Several limitations of this meta-analysis should be considered. First, despite the high incidence of constipation in the stroke patient population, a lack of coordinated, high-quality studies remain. Second, the differences among studies included in this review show that the exact incidence is unclear and raises the question of whether the differences are related to the size of the study group, the phase of health care, or the time point at which patients were included and assessed. Third, there are many factors responsible for constipation, such as decreased activity level, altered dietary habits, inappropriate water or nutritional intake, depression, use of various drugs, and other factors.[28] Research baseline is difficult to reach homogeneity. Moreover, there is only 1 study[23] referring to the relationship between constipation and stroke outcome. It is unclear whether constipation has any effect on stroke prognosis.

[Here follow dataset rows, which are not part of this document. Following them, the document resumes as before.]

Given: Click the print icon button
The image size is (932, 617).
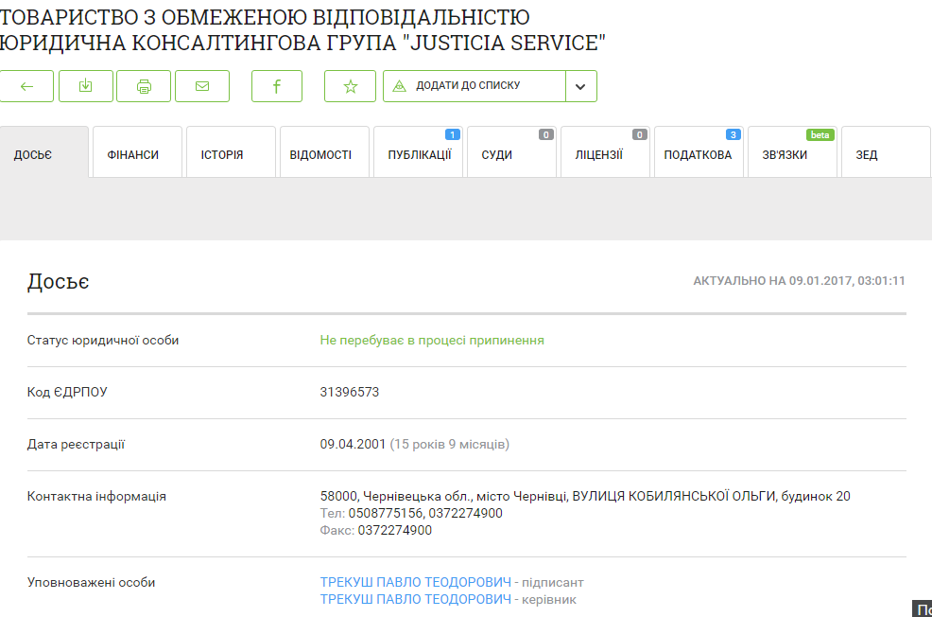Looking at the screenshot, I should click(x=144, y=86).
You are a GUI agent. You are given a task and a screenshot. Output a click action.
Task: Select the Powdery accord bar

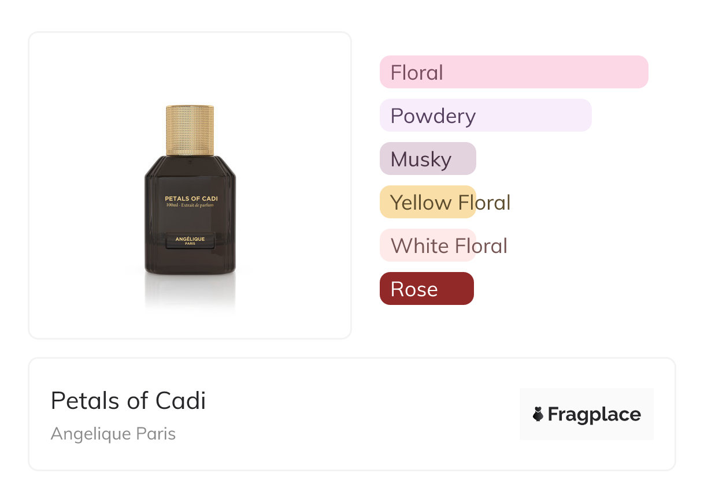485,116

In conclusion, we report the incidence of constipation in stroke patients using a systematic review and meta-analysis for the first time. The data suggested that constipation are very common after a stroke and contribute to decreased quality of life, limitation of social activities, and adverse outcomes, including disability, poor neurological function, and even death. It is important to have an appropriate evaluation to properly manage constipation. These findings will help clinicians to understand the effects on bowel complications in stroke patients.